Congressmen Vern Johnson, Ed Markie and more than fifty other House members have introduced legislation (H.R. 1065, “The Pill Mill Crackdown Act of 2011) to reduce the number of “pills mills”, which dispense legal medications in a haphazard or blatantly criminal fashion. Florida Governor Scott, who very commendably has backed off from his prior opposition to prescription drug monitoring, testified this week in favor of the bill. That means a lot given that his state is ground zero for the pill mill problem.
I doubt the doubling of jail time and tripling of cash penalties the bill proposes will deter any pill mill operator who isn’t deterred by current penalties, so that aspect of the bill will make little difference. Far more consequential is the proposed re-scheduling of hydrocodone combination products (e.g., Vicodin, Lortab) from Schedule III to Schedule II. Such drugs are by far the most prescribed (100 million plus scripts a year) in the U.S. not just among pain medications, but among all medications.

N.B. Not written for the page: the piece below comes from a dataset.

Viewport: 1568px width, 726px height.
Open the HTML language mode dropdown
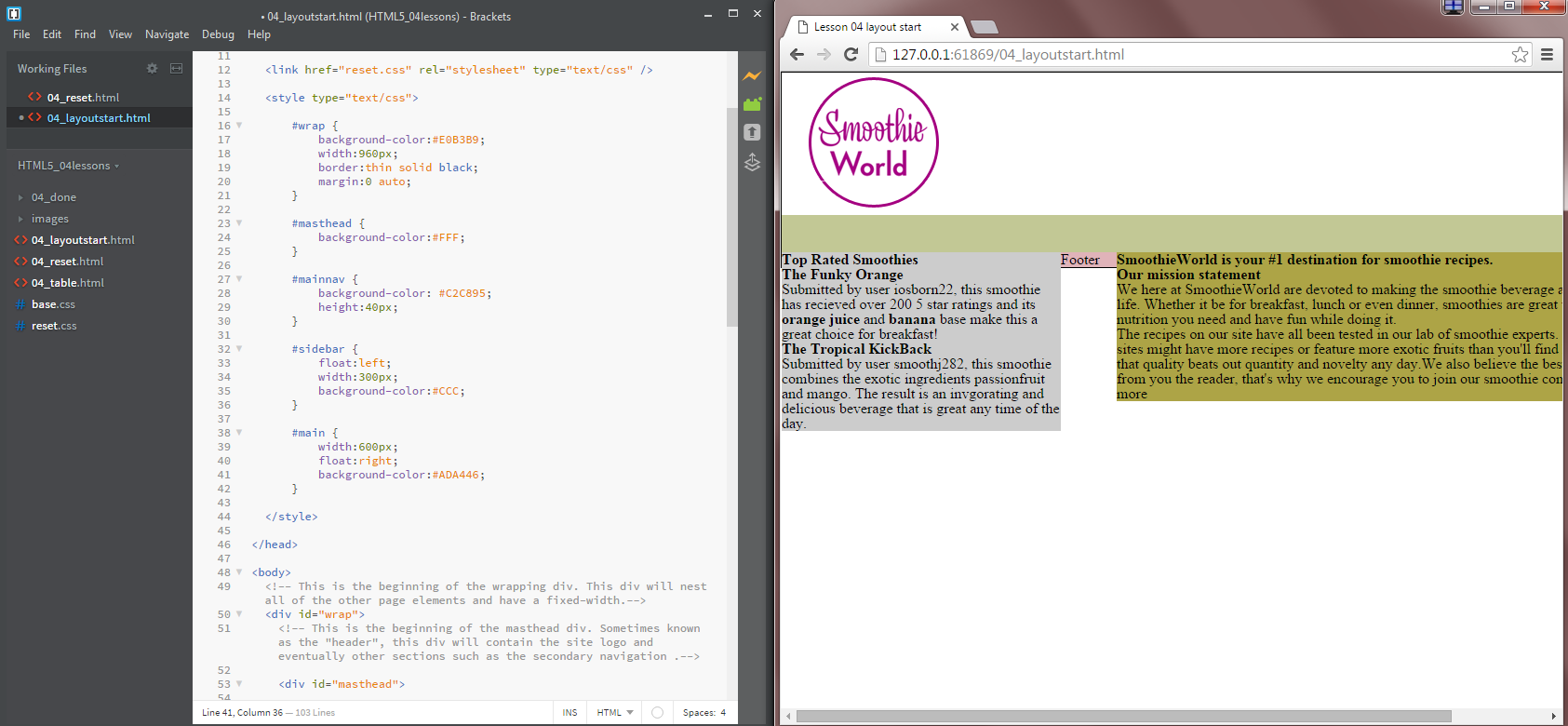pyautogui.click(x=615, y=713)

From a pain management viewpoint, Schedule III offers the advantage of prescribers being able to phone in refills for patients. Some of the pain docs I have consulted on this bill wish there could be an interim schedule such that Vicodin et al. would be Schedule III for the first one or two prescriptions, and then would become Schedule II thereafter. It’s a nice idea in theory, but in practice it would require incredibly detailed electronic monitoring of all patients and prescribers that is hard to attain technologically and may also be impossibly politically. There are no half-measures of that sort available, unfortunately, making this is one of those challenging “to govern is to choose” situations.
On the other side of the ledger, hydrocodone combination projects are among the leading causes of fatal overdoses in the U.S., which have been skyrocketing (I still hear people saying that overdoses come about because drugs are illegal and people don’t know the content of the drugs — completely at odds with the data, which show that most overdoses involve legal drugs). Hydrocodone combination products are also implicated in a large number of emergency room admissions and non-fatal poisonings. In theory, the addition of acetaminophen in a combination product discourages the taking of large doses (pure hydrocodone is thus considered more dangerous and is already Schedule II) but that does not seem to be very effective with the addicted population, which puts them at risk for hepatotoxicity from the large doses of APA they ingest when they are abusing prescription opiates.
Those realities are driving the bipartisan coalition of Congressional representatives who are spearheading this legislation. Despite the reservations I have noted I come down in favor of their bill.